As stocks and bonds tumble from the Dow to the DAX, investors are scrambling for fireproof assets-and for many market watchers, the refuge of choice right now is gold. The ancient hedge for troubling economic times has soared since the economic collapse of 2008, spiking 23 percent just since January. By this week the price of an ounce of gold was close to $1,800, a nearly sevenfold increase over 2001.
But in the stampede to safety, fortune hunters are leaving behind a heavy footprint. The story is the same across the developing world: Fueled by market buzz, miners wielding picks, pans, and dredging machines are heading to locations as far-flung as the Australian outback and the Nigerian jungle. On Indonesia's Paradise Island, hundreds of illegal claims have sprung up in the last three years, digging up the storied mountains behind the famed tourist resorts.
Yet nowhere has the impact been greater than in Latin America, which is blessed-and cursed-by some of the richest veins of mineral ore in the world. The post-crisis gold rush is on fire in some of the remotest stretches of the American tropics, and once again it comes with the snarling of chain saws, infectious disease, and a whiff of cordite. "Every time there's a significant rise in gold prices, marginal gold mines spring back to life in the remotest regions," says Marcio Santilli, who works for a Brazilian indigenous-rights group, Instituto Socioambiental. "That often means trouble."
Ten years ago, with the easy alluvial gold all but gone and ore prices sagging, most wildcat miners had quit the jungle camps for the cities, trying their luck with odd jobs in the urban slums of Boa Vista, Cuzco, Manaus, Porto Velho, and Quito. But with ore prices up nearly 50 percent in value over the last 12 months, gold fever has swept the rainforest again. "What brings gold mining back to life is cheaper fuel and high prices for gold, and that's exactly what we have right now," says Luciano Borges, an economist who advises Brazilian mining companies. In Colombia, Ecuador, Guyana, Brazil, and especially Peru, miners are on the move, scraping away forests, rifling the soil, and turning over streambeds for specks of gold.
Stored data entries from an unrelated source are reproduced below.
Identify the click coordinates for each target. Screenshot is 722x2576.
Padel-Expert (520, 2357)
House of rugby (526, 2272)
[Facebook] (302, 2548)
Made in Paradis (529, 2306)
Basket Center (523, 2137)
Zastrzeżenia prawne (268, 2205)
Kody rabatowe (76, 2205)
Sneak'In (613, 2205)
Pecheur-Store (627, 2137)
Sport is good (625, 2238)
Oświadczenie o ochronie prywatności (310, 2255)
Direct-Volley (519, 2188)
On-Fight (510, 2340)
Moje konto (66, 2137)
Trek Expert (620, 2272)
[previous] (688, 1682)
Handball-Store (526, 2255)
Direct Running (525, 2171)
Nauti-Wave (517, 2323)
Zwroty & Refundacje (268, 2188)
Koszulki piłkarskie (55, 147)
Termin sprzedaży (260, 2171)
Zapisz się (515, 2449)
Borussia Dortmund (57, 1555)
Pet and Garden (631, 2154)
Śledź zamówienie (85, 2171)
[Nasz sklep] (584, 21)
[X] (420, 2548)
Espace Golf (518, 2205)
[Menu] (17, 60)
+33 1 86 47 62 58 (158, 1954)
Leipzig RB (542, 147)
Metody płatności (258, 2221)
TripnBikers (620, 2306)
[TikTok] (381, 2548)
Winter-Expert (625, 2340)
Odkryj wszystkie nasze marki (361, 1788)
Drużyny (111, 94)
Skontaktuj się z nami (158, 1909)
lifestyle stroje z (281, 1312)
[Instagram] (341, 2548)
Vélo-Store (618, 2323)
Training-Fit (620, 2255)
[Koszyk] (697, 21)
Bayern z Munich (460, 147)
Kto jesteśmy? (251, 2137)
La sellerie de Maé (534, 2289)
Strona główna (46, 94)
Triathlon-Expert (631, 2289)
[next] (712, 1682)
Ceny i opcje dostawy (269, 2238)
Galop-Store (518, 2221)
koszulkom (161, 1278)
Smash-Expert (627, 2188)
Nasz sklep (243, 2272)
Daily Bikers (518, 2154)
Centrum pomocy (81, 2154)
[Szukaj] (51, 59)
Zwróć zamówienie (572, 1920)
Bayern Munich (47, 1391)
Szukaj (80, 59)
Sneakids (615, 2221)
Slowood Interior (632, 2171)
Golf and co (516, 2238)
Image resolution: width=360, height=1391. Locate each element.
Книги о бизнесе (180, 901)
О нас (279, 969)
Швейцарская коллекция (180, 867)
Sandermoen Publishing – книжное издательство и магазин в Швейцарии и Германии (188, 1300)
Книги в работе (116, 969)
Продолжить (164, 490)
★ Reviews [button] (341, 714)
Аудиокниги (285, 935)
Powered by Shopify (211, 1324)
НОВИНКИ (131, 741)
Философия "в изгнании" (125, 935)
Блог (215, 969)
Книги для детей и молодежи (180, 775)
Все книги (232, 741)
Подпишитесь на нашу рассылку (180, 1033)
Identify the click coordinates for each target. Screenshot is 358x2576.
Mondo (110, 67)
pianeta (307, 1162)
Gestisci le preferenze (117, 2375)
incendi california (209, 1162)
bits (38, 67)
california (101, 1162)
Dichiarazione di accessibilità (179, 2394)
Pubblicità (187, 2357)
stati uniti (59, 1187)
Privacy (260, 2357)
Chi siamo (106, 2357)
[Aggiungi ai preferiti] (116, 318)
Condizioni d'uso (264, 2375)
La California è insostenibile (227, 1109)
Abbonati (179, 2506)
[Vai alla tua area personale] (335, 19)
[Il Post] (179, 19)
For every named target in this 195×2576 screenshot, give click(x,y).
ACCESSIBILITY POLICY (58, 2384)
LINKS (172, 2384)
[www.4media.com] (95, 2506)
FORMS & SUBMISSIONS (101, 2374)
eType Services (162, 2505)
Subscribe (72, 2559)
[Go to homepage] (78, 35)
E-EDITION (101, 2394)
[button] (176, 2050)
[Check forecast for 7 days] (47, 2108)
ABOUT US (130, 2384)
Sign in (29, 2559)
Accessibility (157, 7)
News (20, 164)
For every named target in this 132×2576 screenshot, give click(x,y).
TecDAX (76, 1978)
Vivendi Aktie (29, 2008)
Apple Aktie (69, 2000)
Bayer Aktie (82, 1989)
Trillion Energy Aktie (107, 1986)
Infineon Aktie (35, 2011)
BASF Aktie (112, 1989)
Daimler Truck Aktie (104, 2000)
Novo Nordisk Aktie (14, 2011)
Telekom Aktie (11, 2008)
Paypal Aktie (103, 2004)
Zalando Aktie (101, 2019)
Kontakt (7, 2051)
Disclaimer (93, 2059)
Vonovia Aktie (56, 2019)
Ground zero for the new treasure hunt is the Peruvian Amazon, where some 40,000 miners swarm claims along the Madre de Dios river, which rises in the southern Andes and flows east into Brazil. Though it's hard to imagine, this army in rags roots up nearly 20 percent of Peru's annual take of 175 metric tons of gold.
It also leaves a wake of destruction behind it. Riverbanks dissolve as prospectors power-hose the clay, sucking up the detritus into diesel-powered dredges. Globs of toxic mercury, which prospectors use to bind with alluvial gold, fall into streams, where the mercury is taken up by plants and fish-and eventually humans. Though few strike it rich, and those who do often blow their take in a single bender, expectation pulses through the miners' camps like aguardiente, the cheap cane rum that fuels imaginations and brawls. Prostitutes and thieves troll the Amazon boomtowns, where there's also a brisk business in guns and drugs.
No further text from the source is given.